▶ [What you need to do] Every line in the material below that includes "target" should be copied.

▶ [Source data]
+ + + +

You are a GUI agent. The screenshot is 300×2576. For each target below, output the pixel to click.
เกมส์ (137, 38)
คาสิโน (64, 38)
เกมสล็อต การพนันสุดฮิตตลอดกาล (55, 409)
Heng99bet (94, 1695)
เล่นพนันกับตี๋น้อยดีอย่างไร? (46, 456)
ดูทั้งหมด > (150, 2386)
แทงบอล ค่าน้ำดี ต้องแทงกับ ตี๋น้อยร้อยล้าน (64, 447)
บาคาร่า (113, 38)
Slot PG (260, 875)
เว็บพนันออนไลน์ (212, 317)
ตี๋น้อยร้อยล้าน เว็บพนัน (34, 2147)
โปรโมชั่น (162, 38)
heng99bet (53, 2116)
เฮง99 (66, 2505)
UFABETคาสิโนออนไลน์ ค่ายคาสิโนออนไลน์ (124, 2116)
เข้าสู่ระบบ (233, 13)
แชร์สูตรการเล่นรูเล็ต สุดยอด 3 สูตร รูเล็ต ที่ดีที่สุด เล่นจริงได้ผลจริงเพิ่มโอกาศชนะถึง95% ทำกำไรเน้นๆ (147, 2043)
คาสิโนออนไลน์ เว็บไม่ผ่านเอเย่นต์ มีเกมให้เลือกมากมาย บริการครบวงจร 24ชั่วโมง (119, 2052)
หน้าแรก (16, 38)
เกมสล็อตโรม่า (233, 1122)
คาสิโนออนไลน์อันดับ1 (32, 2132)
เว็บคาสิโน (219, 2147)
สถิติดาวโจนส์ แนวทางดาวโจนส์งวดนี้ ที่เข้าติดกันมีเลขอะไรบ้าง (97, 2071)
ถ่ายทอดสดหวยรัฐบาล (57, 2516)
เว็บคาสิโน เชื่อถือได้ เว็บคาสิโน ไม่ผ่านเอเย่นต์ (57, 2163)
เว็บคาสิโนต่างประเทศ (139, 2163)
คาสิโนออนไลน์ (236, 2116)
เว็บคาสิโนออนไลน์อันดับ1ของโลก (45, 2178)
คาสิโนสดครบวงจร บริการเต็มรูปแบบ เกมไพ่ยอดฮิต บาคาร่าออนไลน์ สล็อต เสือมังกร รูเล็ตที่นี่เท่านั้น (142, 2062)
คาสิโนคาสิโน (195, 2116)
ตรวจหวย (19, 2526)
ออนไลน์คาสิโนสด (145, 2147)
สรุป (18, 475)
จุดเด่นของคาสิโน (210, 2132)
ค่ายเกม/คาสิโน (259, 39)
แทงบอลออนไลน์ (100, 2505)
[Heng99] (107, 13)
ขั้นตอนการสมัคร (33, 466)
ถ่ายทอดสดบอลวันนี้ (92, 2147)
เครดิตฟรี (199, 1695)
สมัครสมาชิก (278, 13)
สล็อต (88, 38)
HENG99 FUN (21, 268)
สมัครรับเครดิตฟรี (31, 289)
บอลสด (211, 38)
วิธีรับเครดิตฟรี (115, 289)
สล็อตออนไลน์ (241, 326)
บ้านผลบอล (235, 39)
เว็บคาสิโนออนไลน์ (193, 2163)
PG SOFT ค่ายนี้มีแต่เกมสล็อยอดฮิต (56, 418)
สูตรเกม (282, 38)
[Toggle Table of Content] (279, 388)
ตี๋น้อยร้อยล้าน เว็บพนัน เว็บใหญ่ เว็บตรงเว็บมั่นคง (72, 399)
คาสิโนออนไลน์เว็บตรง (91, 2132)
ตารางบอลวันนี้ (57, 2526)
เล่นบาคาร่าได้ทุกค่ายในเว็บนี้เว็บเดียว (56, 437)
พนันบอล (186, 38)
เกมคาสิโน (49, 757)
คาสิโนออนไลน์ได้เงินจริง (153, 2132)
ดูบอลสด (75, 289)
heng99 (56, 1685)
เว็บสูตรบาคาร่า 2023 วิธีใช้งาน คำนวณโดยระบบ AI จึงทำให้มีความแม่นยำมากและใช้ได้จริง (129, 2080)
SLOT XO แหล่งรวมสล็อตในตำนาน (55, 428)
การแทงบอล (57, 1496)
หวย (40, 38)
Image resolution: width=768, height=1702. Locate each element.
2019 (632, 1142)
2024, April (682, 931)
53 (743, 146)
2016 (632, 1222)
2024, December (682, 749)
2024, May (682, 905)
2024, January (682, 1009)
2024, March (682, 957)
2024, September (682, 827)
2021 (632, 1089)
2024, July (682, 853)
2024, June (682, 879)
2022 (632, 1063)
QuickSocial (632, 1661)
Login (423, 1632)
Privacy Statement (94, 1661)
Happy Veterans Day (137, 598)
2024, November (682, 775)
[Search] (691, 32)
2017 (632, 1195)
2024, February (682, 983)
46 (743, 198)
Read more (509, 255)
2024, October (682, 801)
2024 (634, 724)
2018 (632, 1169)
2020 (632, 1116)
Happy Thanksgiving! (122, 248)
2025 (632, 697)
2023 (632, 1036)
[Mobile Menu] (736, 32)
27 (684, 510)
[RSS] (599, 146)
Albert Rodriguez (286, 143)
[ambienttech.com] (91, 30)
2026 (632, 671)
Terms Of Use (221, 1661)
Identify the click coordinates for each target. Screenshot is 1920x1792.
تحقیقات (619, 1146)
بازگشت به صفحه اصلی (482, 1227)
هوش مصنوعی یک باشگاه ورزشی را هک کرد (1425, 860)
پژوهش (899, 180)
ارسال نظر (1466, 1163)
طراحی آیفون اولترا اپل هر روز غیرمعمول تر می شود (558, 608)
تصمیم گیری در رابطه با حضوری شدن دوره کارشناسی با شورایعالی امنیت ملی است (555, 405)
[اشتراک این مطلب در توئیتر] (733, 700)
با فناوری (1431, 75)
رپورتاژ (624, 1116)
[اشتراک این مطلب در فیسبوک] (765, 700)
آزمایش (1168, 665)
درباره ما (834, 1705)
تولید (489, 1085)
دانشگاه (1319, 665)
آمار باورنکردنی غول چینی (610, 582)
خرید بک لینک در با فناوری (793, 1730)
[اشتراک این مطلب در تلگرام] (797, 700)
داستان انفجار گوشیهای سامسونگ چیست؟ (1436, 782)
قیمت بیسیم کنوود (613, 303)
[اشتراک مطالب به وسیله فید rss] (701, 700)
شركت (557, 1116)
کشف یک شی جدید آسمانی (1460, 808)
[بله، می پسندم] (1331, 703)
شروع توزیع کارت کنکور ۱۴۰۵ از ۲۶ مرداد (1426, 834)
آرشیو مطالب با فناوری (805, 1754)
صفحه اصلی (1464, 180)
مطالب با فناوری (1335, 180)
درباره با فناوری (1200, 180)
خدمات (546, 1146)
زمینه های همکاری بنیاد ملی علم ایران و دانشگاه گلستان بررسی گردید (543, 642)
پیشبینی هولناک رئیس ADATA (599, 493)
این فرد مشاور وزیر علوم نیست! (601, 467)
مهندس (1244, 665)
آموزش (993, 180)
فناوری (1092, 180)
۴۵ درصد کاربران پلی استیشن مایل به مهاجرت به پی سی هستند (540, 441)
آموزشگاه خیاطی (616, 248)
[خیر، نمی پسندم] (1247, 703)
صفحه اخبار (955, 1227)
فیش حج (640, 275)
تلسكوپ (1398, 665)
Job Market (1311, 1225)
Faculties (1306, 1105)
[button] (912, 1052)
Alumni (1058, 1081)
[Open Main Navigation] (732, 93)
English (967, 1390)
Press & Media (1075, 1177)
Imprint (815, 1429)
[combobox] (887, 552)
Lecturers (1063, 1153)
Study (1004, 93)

+ + + +

▶ [Exercise result]
You are a GUI agent. The screenshot is 300×2576. For each target below, output the pixel to click.
Identify the click coordinates for each target. Screenshot is 1920x1792.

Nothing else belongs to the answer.